On a une gradation/rejet : c'est un rejet unanime et anonyme (répétition de «
on »). Les hommes, les animaux, puis le bon dieu lui-même s'oppose au
personnage. Valjean semble prendre de la distance avec lui-même. Après
toutes ces souffrances, il se montre assez froid, résolu. Il raconte tout d'une
traite. C'est un rejet violent qui traduit une hostilité généralisée : Jean Valjean
est victime de "son passeport jaune", symbole de fatalité (" il avait fallu », l.21
traduit une obligation qui le condamne, « on aurait dit qu'il savait qui j'étais").
Violence des propos et des actes : « renvoyé», impératif : « va-t'en » avec le
tutoiement, négations, répétition de la situation (« autre », « chez l'un chez
l'autre »), " mordu et chassé" associés/ la comparaison à la cruauté des
hommes. Le ciel lui-même est complice avec la pluie et l'absence d'étoiles.
L'ironie du sort consiste pour Jean Valjean à retourner à la prison alors qu'il sort
du bagne. Sa condition misérable le condamne à chercher un lieu inhumain /
hostile pour se cacher et pour dormir (« renfoncement » et « Pierre », l.26 27).

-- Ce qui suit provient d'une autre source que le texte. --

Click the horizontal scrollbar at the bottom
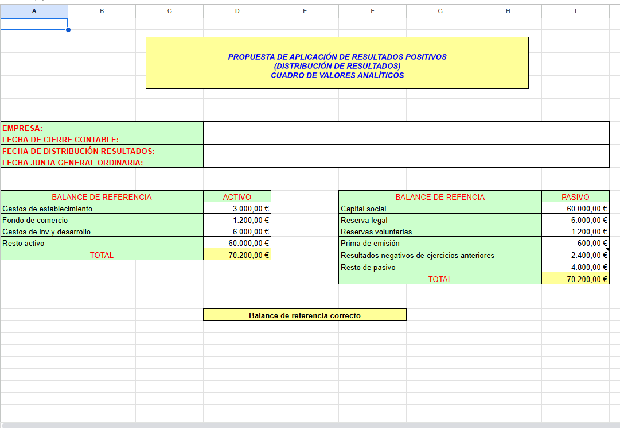The width and height of the screenshot is (620, 428). (x=310, y=425)
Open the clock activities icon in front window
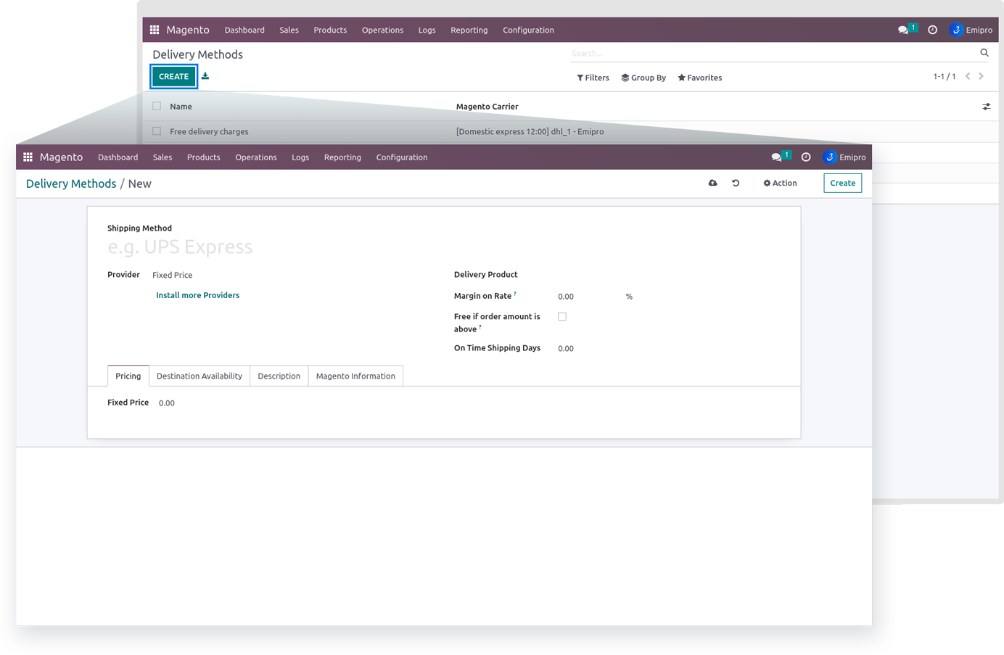This screenshot has width=1004, height=655. click(806, 157)
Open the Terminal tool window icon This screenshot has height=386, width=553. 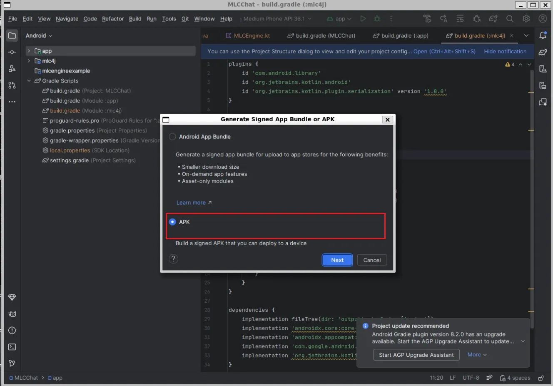(x=12, y=347)
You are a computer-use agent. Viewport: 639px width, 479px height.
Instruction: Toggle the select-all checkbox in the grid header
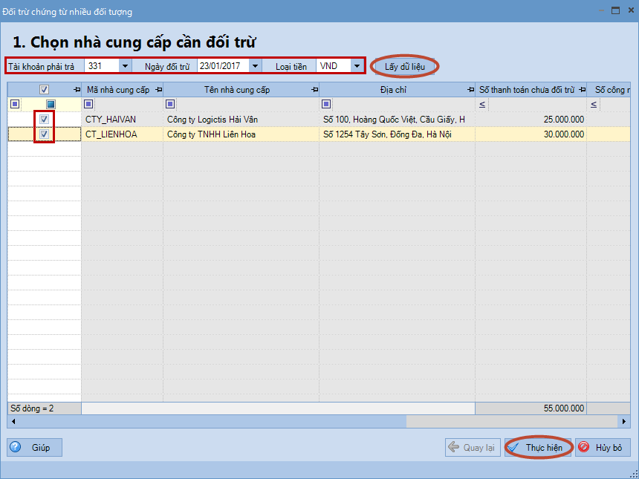coord(45,90)
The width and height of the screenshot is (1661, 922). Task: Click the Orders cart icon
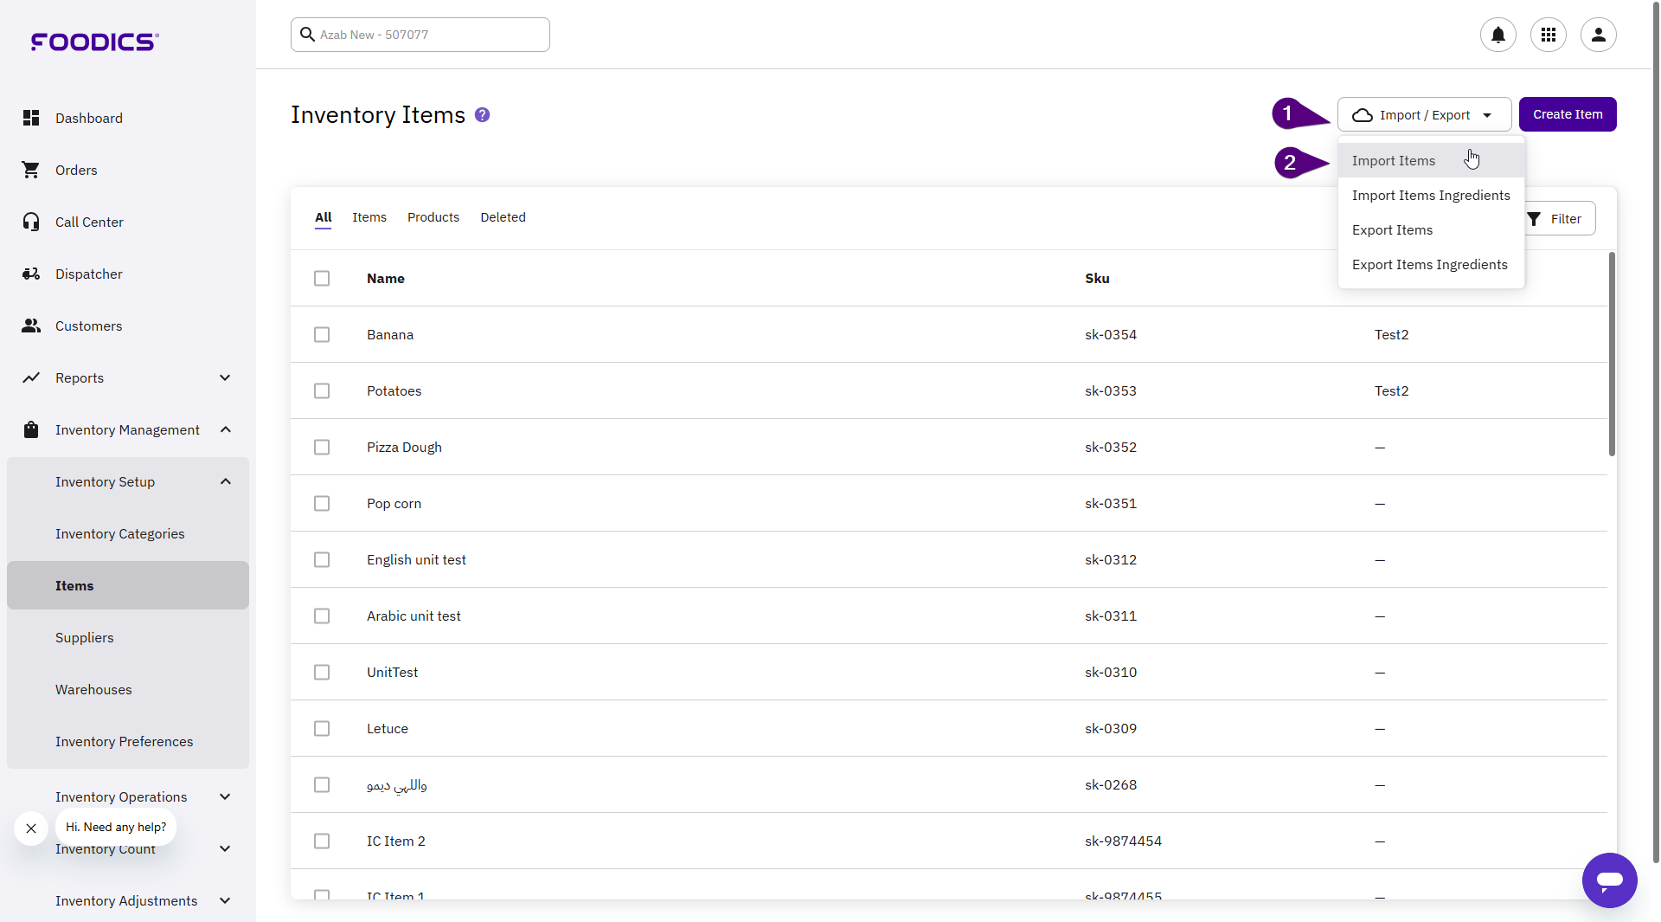pyautogui.click(x=31, y=170)
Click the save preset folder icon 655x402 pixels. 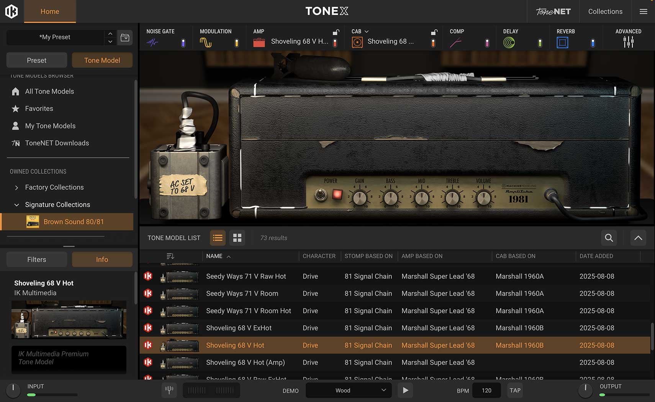(x=125, y=37)
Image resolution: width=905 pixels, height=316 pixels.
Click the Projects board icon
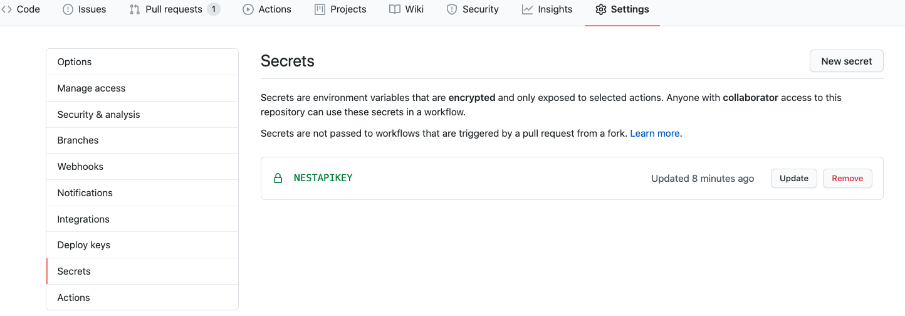tap(320, 9)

-Familiarité dans le discours du personnage qui semble désorienter et perdu, «
bonne femme » et série de questions à la fin de l'extrait. On peut noter que les
paroles rapportées de la personne qui a parlé à Jean Valjean sont dépourvues
d'empathie : « frappe-là ». Elle lui a dit le minimum et ne lui a pas fourni
d'explications.
-À la fin du texte, Jean Valjean avance ces derniers arguments pour trouver un
gîte (phrases brèves répétées, futur). La mention de l'argent mais l'accent sur
sa misère (décalage entre la somme d'argent et le temps passé au bagne). La
question finale traduit l'inquiétude du personnage qui s'en est tenu au fait et
qui n'a pas d'autre choix que de se présenter sous sa véritable identité. Le
discours direct est un moyen pour Victor Hugo de donner la parole aux pauvres
et de dénoncer l'injustice de leur condition.
-La réaction calme de l'évêque contraste avec cette fébrilité et annonce la
conversion de Jean Valjean qui va rencontrer le Bien. L'évêque appelle Jean
Valjean Monsieur et le vouvoie. Il lui demande de s'asseoir. C'est le dernier
signe de sa bonté. Valjean n'a pu s'arrêter nulle part. Enfin il peut se reposer.
L'évêque n'a pas peur de Jean Valjean, il le regarde d'un "œil tranquille". Après
le récit de Jean Valjean il ne répond pas vraiment à Valjean. Il s'adresse à une
des femmes et il dit qu'il faudra ajouter "un couvert de plus". C'est une façon
détournée d'accepter l'homme à sa table et de lui offrir l'hospitalité.
Etape 5 : conclusion

C'est ainsi que Victor Hugo nous amène à une réflexion, sur l'influence des
rapports sociaux de l'homme. Il dénonce dans notre cas, l'importance de la
norme et des critères physiques imposés, qui façonne le traitement porté à
l'égard d'une personne.
Le portrait de Jean Valjean est ostracisé par la société dans ce texte : point de
vue omniscient permet de voir les réactions qu'il suscite confirmées par le récit
au discours direct. Figure de l'exclu, permet à Hugo de dénoncer l'injustice et
l'inhumanité de la société. On retrouve le souffle romantique qui anime ce
passage, car Hugo relève, à son plus grand malheur, la misère d'un homme
engendrée par la société. Parallèle avec épisode de Fantine, elle-même rejetée
et persécuté par la société jusqu'à devenir prostituée.